[START OF SOURCE EXCERPT]

Acquisition of Tuboseal Services Pty Ltd and the Business Assets and Operations from Tuboseal Pty Ltd
ESOR LIMITED
(Incorporated in the Republic of South Africa)
(Registration number: 1994/000732/06)
JSE code: ESR
ISIN: ZAE000184669
(“Esor”)
ACQUISITION OF TUBOSEAL SERVICES PROPRIETARY LIMITED (“TUBOSEAL SERVICES”) AND
THE BUSINESS ASSETS AND OPERATIONS FROM TUBOSEAL PROPRIETARY LIMITED
(“TUBOSEAL”)
1. INTRODUCTION
Esor hereby advises its shareholders that it has acquired through Esor
Construction (Pty) Ltd, a 100% held subsidiary, and in separate transactions, a
100% interest in Tuboseal Services from Mr Jean-Louis Frey for a consideration
of R15 million, and the business assets and operations of Tuboseal for a
consideration of R18.25 million, (together “Tuboseal Group”) (the
“Transactions”). The binding agreements were entered into on 6 October 2016 with
the effective date of the transaction being 1 September 2016. Esor will also be
responsible for settling the balance of R3 million owing on certain assets
acquired as part of the Transactions.
The consideration will be settled by means of a cash payment of R17,45 million
on 7 October 2016 and the balance on 31 October 2016.

[END OF SOURCE EXCERPT]

PROBLEMS:
a – Reproduce word for word the part of the announcement that opens with the words containing "Acquisition of Tuboseal Services Pty" and closes with "(Registration number: 1994/000732/06)".
b – Answer these from the announcement:
(i) For what consideration was the 100% interest in Tuboseal Services acquired?
(ii) On what date were the binding agreements entered into?
(iii) How large is the cash payment due on 7 October 2016?

[START OF DATASET EXTRACT]

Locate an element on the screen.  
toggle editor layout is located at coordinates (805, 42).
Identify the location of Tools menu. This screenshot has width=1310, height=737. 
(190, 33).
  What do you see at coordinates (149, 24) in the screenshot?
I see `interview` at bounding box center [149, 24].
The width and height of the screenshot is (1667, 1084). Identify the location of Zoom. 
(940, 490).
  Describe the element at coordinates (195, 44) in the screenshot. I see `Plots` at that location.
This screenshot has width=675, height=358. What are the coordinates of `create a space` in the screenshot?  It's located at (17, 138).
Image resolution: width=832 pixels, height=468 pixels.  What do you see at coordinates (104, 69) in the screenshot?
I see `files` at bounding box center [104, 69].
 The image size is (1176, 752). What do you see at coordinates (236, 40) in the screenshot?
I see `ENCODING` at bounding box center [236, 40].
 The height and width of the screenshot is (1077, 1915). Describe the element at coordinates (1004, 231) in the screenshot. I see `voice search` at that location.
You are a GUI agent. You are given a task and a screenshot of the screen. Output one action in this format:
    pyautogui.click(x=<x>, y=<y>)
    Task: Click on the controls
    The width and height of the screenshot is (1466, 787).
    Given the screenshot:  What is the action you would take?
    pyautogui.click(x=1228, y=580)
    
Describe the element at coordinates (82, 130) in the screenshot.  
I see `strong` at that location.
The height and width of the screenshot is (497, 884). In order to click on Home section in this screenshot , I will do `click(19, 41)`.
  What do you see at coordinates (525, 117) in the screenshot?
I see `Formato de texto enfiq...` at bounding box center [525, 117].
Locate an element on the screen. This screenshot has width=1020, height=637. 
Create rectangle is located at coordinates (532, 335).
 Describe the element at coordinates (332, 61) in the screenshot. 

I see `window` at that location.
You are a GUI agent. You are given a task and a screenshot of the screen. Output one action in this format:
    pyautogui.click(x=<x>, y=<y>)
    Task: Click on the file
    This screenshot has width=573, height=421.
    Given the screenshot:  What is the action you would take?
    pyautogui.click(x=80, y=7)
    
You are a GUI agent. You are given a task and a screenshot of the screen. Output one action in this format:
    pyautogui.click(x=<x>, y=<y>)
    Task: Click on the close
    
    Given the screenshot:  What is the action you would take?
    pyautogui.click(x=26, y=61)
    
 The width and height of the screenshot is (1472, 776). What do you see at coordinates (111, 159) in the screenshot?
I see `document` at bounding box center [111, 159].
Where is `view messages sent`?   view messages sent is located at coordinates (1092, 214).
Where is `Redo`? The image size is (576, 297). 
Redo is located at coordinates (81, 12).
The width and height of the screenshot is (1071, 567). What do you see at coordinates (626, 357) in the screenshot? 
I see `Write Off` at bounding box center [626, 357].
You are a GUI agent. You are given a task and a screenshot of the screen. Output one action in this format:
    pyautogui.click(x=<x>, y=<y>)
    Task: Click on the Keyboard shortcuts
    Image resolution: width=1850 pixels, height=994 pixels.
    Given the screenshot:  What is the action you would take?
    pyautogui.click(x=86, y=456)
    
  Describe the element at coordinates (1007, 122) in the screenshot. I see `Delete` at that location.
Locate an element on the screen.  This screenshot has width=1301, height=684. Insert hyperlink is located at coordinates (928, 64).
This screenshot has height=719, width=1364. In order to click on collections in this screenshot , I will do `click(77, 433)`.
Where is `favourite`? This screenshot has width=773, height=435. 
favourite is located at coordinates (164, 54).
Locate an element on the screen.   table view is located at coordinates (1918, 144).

[END OF DATASET EXTRACT]

RESPONSES:
a –
Acquisition of Tuboseal Services Pty Ltd and the Business Assets and Operations from Tuboseal Pty Ltd
ESOR LIMITED
(Incorporated in the Republic of South Africa)
(Registration number: 1994/000732/06)

b –
(i) R15 million
(ii) 6 October 2016
(iii) R17,45 million